Search the records for the word "heading" and report each line that has it.

+--

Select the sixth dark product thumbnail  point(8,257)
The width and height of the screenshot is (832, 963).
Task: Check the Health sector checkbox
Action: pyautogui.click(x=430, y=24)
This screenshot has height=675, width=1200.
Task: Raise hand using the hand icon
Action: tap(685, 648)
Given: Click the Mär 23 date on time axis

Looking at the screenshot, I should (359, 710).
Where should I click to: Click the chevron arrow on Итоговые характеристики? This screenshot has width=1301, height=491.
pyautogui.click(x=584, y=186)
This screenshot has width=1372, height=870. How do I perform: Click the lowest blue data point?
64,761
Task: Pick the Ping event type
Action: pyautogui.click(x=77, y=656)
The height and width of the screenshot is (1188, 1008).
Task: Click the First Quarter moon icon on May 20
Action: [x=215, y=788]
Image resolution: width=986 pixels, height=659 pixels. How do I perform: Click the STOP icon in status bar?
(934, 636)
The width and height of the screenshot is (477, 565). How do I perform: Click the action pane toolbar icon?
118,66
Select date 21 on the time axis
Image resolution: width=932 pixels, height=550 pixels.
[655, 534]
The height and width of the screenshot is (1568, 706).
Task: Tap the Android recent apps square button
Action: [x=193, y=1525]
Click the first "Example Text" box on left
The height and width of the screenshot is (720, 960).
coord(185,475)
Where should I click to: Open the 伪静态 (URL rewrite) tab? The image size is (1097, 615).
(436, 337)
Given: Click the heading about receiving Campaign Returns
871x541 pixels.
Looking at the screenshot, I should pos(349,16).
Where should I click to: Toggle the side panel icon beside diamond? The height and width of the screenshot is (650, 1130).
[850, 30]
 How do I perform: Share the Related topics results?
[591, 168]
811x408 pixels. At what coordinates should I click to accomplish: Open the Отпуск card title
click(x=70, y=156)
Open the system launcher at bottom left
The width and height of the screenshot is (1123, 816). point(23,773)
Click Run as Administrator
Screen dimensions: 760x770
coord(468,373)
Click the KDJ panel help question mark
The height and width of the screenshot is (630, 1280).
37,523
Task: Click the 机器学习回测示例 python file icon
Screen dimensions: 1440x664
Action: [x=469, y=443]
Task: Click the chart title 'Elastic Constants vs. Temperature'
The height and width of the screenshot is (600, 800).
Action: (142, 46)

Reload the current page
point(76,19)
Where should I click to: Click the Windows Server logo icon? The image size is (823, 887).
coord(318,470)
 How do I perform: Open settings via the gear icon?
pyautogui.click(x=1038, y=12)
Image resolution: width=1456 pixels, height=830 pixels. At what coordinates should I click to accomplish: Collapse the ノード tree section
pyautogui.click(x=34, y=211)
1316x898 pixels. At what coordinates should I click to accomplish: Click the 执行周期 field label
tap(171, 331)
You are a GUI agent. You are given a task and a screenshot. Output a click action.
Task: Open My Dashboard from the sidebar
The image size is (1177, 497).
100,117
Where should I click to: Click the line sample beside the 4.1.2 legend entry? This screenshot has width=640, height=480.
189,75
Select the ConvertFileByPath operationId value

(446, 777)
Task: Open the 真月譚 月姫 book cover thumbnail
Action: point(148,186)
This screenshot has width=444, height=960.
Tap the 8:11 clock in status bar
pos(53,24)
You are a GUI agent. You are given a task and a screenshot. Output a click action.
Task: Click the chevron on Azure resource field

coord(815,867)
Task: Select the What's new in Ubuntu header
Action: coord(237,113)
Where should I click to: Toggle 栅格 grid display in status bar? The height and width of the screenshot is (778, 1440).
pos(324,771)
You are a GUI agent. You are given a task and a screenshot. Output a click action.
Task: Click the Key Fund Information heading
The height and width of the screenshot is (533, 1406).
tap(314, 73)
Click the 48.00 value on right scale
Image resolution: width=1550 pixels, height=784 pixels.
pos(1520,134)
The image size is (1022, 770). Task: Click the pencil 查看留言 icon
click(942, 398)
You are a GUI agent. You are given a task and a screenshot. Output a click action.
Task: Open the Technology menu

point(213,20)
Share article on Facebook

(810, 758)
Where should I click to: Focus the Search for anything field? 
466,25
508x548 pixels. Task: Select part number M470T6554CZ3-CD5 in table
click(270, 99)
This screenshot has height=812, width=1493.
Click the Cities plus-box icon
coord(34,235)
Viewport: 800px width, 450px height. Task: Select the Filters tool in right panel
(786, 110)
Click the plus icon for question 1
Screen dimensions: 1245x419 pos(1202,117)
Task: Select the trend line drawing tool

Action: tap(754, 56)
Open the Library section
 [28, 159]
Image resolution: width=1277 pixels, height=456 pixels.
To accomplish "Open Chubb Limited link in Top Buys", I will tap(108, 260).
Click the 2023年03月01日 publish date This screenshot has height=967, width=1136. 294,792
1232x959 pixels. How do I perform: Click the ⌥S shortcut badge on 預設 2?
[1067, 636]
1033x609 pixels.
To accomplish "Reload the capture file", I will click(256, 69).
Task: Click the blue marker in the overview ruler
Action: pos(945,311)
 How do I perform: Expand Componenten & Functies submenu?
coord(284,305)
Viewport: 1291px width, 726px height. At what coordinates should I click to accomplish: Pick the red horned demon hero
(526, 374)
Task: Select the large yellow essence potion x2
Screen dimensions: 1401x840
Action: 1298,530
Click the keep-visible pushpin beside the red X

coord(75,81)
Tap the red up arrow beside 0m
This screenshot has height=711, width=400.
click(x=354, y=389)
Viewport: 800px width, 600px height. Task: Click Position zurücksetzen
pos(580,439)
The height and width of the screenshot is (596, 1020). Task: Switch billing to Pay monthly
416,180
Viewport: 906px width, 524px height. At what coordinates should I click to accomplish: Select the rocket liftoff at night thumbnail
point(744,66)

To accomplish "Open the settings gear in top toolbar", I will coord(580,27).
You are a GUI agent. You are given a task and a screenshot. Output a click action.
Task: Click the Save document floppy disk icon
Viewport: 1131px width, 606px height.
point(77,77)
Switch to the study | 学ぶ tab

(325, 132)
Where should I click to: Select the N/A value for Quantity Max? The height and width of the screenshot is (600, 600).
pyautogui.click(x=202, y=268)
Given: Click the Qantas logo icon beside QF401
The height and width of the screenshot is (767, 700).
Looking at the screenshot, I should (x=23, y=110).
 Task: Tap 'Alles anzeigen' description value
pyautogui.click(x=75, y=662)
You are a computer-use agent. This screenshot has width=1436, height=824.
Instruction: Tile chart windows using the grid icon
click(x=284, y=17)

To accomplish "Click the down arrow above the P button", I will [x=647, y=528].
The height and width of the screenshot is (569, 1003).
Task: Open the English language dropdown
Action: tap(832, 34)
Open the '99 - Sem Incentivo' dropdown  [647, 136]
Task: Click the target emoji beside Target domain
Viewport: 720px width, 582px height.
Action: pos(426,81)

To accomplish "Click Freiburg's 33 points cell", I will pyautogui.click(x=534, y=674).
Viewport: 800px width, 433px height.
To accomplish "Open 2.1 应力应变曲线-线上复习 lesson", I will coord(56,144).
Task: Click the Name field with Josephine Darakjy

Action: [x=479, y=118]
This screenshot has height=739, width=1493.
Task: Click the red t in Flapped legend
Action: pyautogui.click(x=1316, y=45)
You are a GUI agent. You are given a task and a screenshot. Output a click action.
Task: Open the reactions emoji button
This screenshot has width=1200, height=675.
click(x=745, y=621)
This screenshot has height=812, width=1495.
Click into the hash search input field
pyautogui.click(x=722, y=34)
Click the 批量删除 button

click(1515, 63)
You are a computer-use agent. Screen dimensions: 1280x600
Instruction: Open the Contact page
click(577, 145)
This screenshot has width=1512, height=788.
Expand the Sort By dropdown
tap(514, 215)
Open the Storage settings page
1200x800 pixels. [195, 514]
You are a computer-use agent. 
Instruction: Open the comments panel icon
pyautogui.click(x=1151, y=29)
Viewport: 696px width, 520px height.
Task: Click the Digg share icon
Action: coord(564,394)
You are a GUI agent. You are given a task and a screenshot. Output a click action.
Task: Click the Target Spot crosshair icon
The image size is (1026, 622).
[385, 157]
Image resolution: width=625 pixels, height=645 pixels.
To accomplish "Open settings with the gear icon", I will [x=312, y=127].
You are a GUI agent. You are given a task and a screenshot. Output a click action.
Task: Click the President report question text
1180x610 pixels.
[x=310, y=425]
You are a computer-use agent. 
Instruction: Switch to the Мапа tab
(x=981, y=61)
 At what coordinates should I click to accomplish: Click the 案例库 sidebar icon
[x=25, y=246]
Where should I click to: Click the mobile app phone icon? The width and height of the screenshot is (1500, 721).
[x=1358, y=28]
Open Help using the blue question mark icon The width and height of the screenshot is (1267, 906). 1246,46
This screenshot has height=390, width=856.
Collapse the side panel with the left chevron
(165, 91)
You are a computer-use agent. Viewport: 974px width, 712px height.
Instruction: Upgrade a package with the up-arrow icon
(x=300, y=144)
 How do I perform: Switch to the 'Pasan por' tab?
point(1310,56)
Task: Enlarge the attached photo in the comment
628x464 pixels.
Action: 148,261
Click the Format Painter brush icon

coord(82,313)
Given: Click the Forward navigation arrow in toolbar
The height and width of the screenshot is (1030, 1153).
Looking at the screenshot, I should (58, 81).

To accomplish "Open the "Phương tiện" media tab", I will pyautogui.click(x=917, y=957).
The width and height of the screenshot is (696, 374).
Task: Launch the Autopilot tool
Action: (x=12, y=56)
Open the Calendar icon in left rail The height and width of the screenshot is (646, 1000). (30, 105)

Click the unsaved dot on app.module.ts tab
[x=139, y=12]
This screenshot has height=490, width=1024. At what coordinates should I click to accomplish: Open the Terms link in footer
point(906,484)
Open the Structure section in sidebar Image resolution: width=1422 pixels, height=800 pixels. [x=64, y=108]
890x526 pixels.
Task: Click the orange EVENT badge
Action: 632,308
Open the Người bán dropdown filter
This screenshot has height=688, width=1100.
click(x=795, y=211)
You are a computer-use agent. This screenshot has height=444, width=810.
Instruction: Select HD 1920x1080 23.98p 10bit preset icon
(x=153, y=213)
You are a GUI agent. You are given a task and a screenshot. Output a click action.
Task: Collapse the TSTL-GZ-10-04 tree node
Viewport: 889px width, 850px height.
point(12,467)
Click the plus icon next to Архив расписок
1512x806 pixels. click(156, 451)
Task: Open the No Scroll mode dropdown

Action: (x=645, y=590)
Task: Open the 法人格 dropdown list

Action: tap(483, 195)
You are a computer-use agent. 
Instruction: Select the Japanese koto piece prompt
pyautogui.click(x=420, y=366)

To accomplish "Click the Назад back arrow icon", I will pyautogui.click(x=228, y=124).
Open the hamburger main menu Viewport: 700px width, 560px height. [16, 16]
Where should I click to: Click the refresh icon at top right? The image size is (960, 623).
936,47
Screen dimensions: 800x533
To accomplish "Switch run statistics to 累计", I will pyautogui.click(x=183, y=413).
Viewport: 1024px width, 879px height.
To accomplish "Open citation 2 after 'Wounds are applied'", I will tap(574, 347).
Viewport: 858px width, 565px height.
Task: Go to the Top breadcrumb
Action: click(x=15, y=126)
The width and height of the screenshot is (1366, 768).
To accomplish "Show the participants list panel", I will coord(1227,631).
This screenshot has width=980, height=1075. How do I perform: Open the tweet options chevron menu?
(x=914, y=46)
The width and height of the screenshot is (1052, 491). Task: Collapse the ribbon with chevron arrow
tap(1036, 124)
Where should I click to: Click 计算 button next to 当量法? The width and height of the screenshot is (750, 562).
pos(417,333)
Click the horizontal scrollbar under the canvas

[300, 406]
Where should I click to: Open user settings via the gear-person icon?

+--

◆ Written answer
Given: Click the heading about receiving Campaign Returns
Task: Click the Key Fund Information heading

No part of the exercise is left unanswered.